Sebetulnya uang saku yang diberikan tak bisa dibilang cukup dan orang tuaku yang ‘berkecukupan’ tak bisa mengirimiku uang setiap bulan (walau terkadang aku mendapat ‘hadiah’ dari saudara orangtuaku). Jarak yang jauh antara kampusku, yang terasing dari jurusan lain, dengan asrama etos mengharuskanku naik angkot (impianku adalah memiliki sepeda agar ongkos menjadi gratis. Tapi banyak orang bilang aku gila. Waktu tempuh perjalanan menggunakan angkot saja 50 menit. Apalagi menggunakan sepeda? Dan juga jalan yang menanjak akan membuatku kelelahan). Jadilah uang sakuku habis untuk ongkos angkot dan operasional asrama (iuran makan, beras, kas, dst) bahkan setiap bulan aku selalu defisit. Tapi bukan mahasiswa namanya jika tak bisa menyelesaikan masalahnya sendiri. Mahasiswa bahkan dituntut untuk mampu menghasilkan solusi terhadap masalah yang ada di masyarakat. Bila masalah sendiri tak mampu diselesaikan, apalagi masalah orang lain?

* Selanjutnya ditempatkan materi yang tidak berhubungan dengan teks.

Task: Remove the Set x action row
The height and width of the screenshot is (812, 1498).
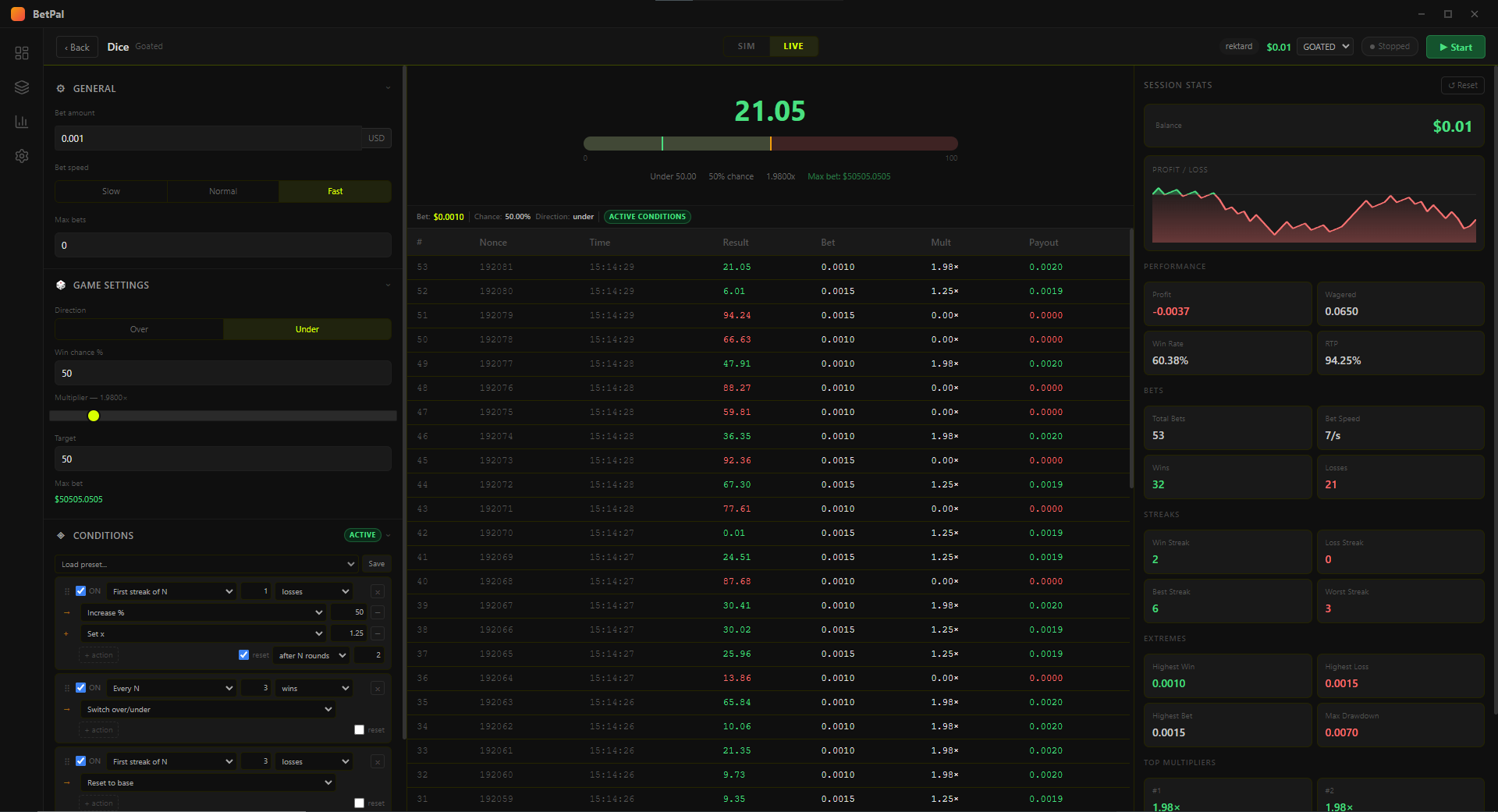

Karena itulah aku mulai berdagang. Mungkin bagi sebagian orang, berdagang di kampus adalah hal yang merepotkan bahkan ada pula yang mencapnya sebagai hal yang memalukaan. Tapi menurutku, berdagang itu adalah hal yang keren. Kita mengasah diri sendiri untuk menjadi enterpreneur muda. Aa (Abang dalam bahasa sunda) pun berdagang di kampusnya sampai dianugrahi dengan julukan pemasok sarapan di kampusnya. Aku ingin mengikuti jejak keren Aaku.
Barang-barang yang kujual bukanlah barang yang kubuat sendiri melainkan kuimpor dari luar Sumatera Barat (tapi masih di dalam Indonesia). Aku mendapatkan kontak penjual dari internet yang kini marak dijadikan sarana penipuan. Berbekal investigasi akun media sosial penjual dan  kepasrahan kepada yang Maha Kuasa, aku mulai berani melakukan pembelian secara online.  Kemudian tahap paling penting dalam perdagangan yaitu pemasaran. Karena barang yang kujual adalah barang yang terkenal, dengan pemasaran yang minimal pun, barang-barang itu laris manis. Terhitung saat ini ada tiga item yang kujual dan itu berupa makanan. Pemasukanku menanjak drastis. Tips yang mungkin dapat kubagikan adalah jangan pernah terjadi utang-piutang karena akan sulit untuk balik modal. Perhitungkan animo pembeli. Apabila jadwal kuliah padat, biasanya animo pembeli akan meningkat dan sebaliknya. Percaya diri. Jangan pernah malu untuk berjualan. Dan yang paling penting, awali dengan Bismillah.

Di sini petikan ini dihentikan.